The survey results showed that the majority of the citizens did not care about backyard chickens. In short, they wanted to limit the number of chickens and not allow roosters. No minimum requirements, no inspects or permits were needed. Both pro- and anti-chicken factions were satisfied, and more importantly, city council liked having real data. Since then, we have conducted surveys about city finances, city transportation, recycling services, quality of life, and several more. We conducted a survey to judge awareness of our three-year old commercial airline service.
The conventional wisdom was nobody knew about the service; however, we have spent a lot of time and advertising dollars on this message. We did a survey and guess what? 98 percent of our residents knew about it. That meant we were able to shift advertising dollars to other needs. Since our first survey, you can now hear citizens, city staffers and city councilors calling for FlashVote surveys. Everyone likes being able to see the same results within three days of the survey being made public.
What was the product/outcome of your relationship with the company?
- Since 2018, my team has made a lot of changes in the way the City of Stillwater conducts civic engagement. We have conducted eight surveys since Feb. 2019, and FlashVote is one that the public has come to depend on. They have even started using “FlashVote” as a verb as in “Let’s FlashVote this.”
I think the reason for this is the process if transparent. Citizens are in charge of signing up. Citizens opt to take the survey in the platform they request. Citizens can see the results at the same time as the mayor and city council. Citizens debate the results amongst themselves, but they don’t doubt the validity of the survey. As for my team and me, we can call Kevin Lyons at FlashVote and brainstorm about what we think city council or a city department is needing in the way of data.
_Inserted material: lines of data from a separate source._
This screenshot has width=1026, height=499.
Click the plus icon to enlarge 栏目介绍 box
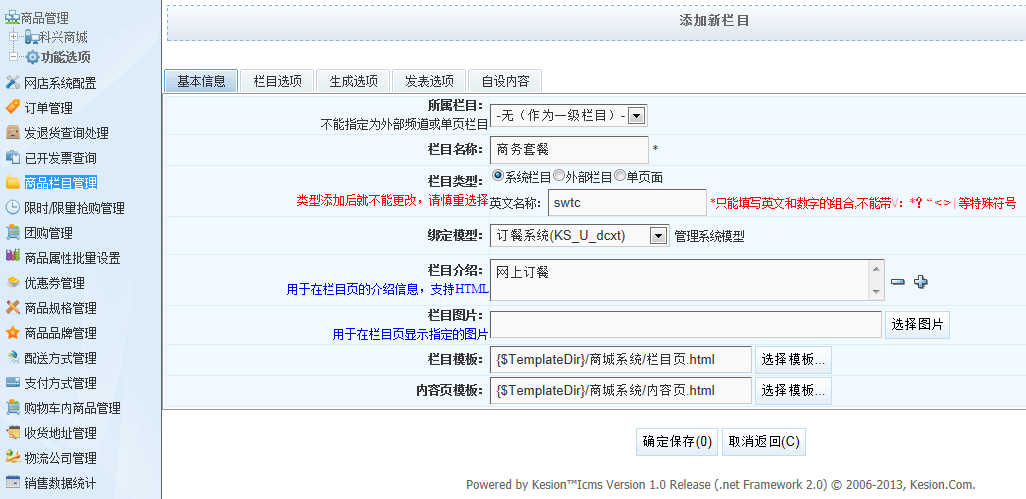coord(921,282)
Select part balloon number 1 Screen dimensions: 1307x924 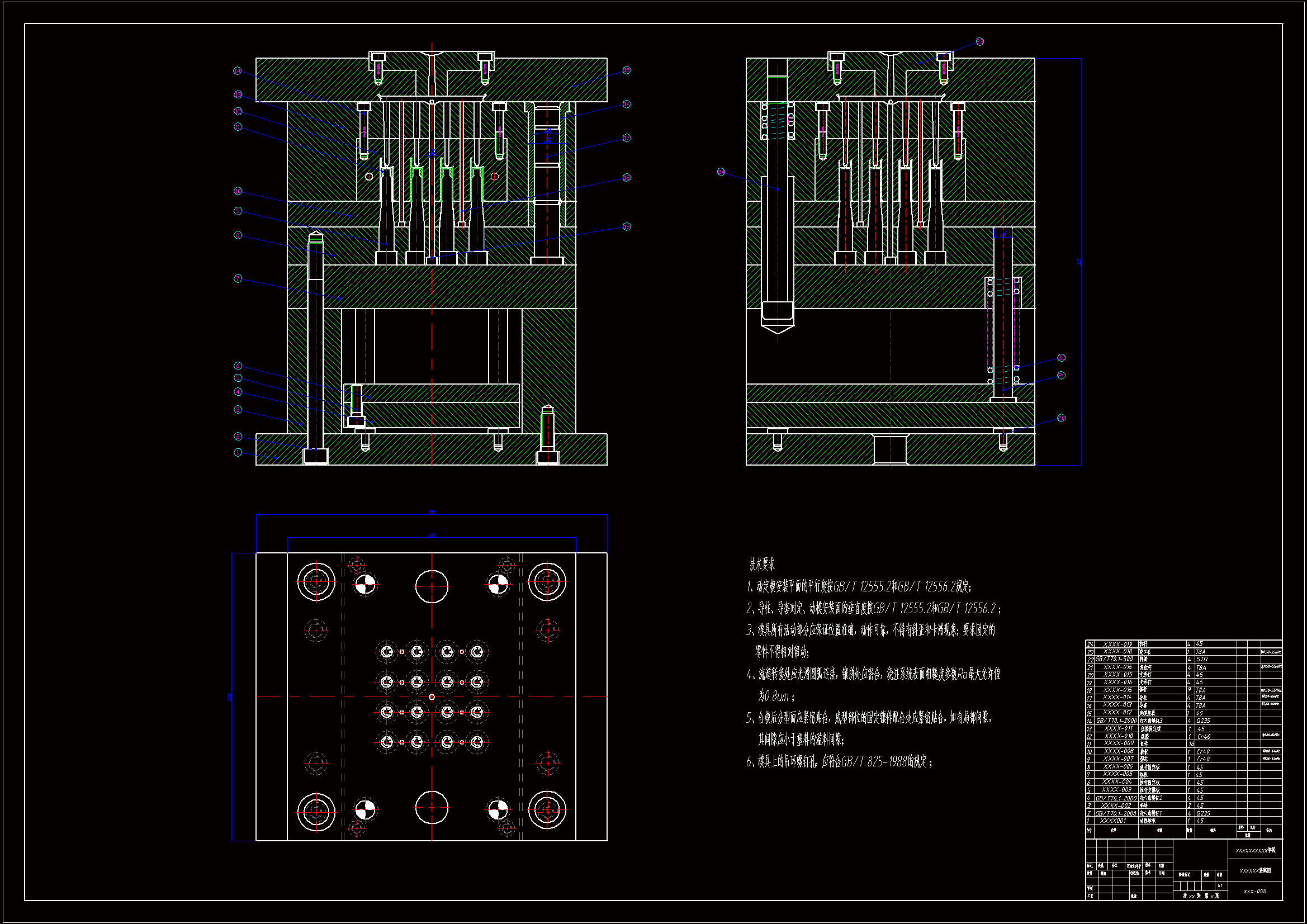point(238,453)
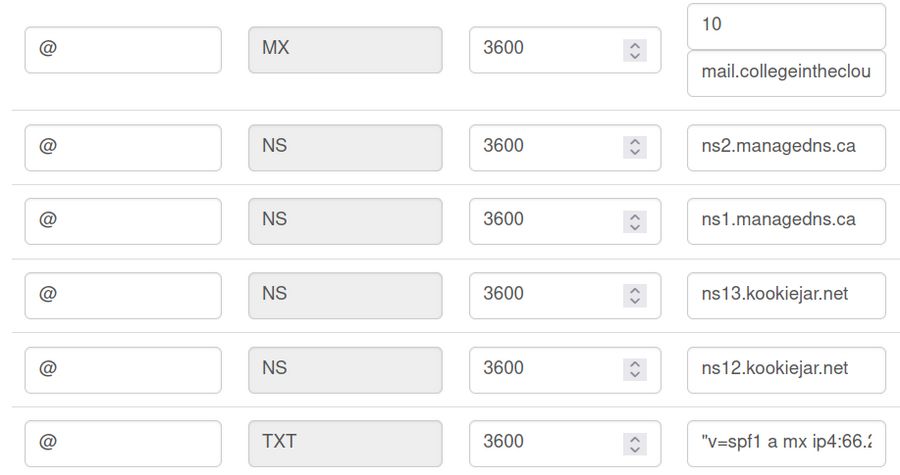Click the TTL stepper in the MX row

[634, 50]
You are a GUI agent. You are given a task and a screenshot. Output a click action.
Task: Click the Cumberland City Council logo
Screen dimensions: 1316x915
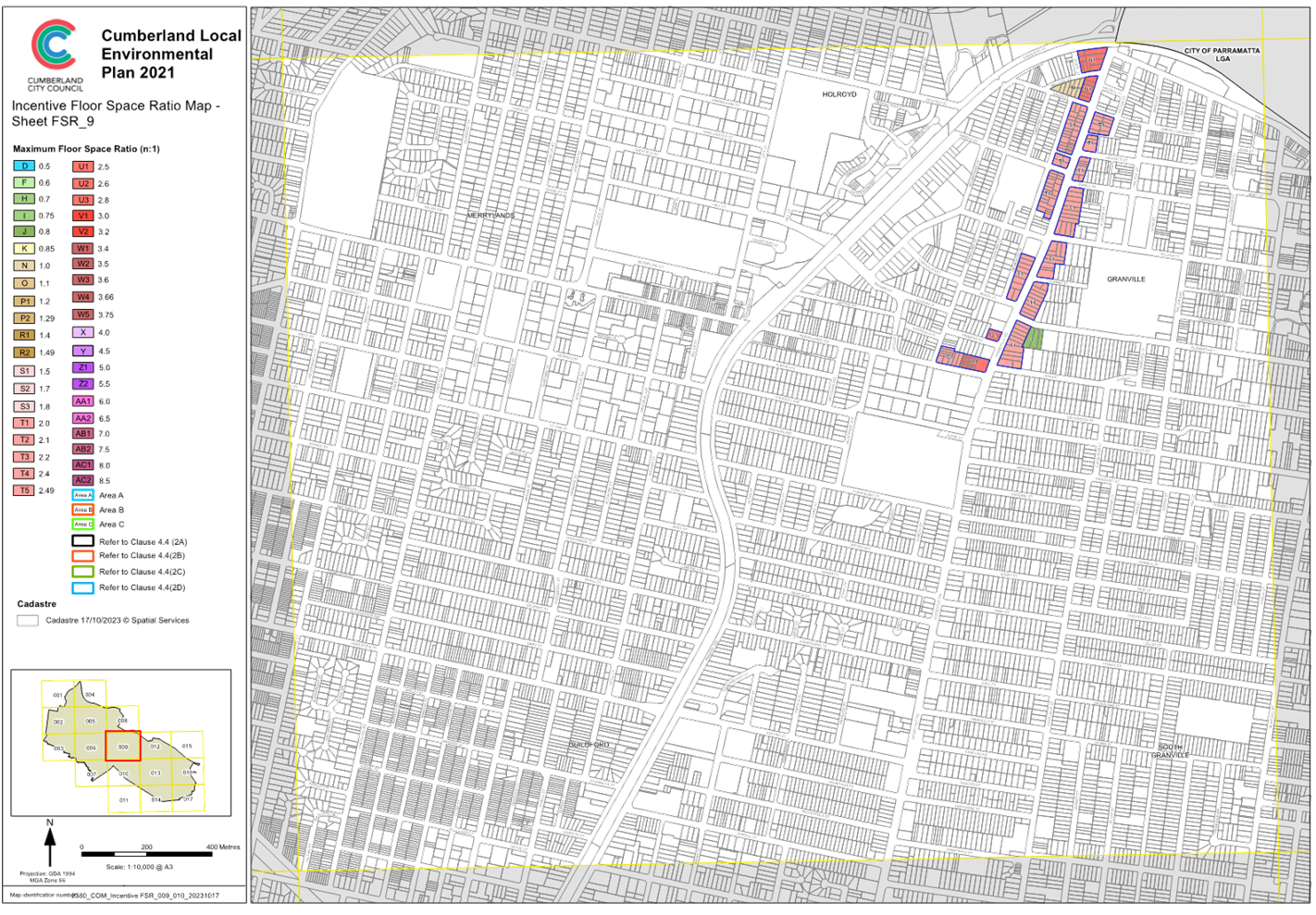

Because FlashVote focuses on government needs, Kevin has unique expertise to guide us as a local government entity. He helps us develop questions that provide insight to help the decisions-makers make good decisions. Also, it’s called FlashVote for a reason: It’s quick. Kevin has provided us survey questionaries’ overnight. The survey takes 48 hours, and the results are made public the next day. What’s not to like?
What are three words you’d use to describe the company?
- Innovative. Service-oriented. Useful.
Describe the on-boarding process for your work with the company – either when you personally started working with them, or when your organization did. What could someone else in local government know about starting work with this company?
- On-boarding was easy. FlashVote created a dashboard for citizens to use to sign up. They also provided outreach materials that my team was able to use to get the word out. For a city of about 50,000, we need about 400 people registered. It was pretty easy to hit the number. Once we had enough people registered, we launched a survey. More people registered. It was really that simple.
What’s the most interesting or fun aspect of your work with the company?
- Kevin Lyons is always engaged in what our city needs. Phone call/Zoom meetings are lively and thought-provoking. He is truly learning what makes our city different, so he may send me articles or surveys other cities are doing because he has a relationship with us. I really feed we are in this data gathering thing together.
What is the company’s pricing structure? Please be as descriptive as possible.
- Number of surveys per year.
How has your relationship with the company evolved or changed over time? How has the company reacted to or addressed any changes that your organization has requested in the scope/focus of your work together?
- I now have a full year of surveys behind me. During the year, FlashVote has meet all of my expectations. What I appreciate is that FlashVote treats every interactions I have with them as important. It may be just a survey on backyard chickens, but it is important to us. FlashVote understands that.
Anything else to add about the company that we haven’t already asked you?
- Who doesn’t need good data? I love FlashVote.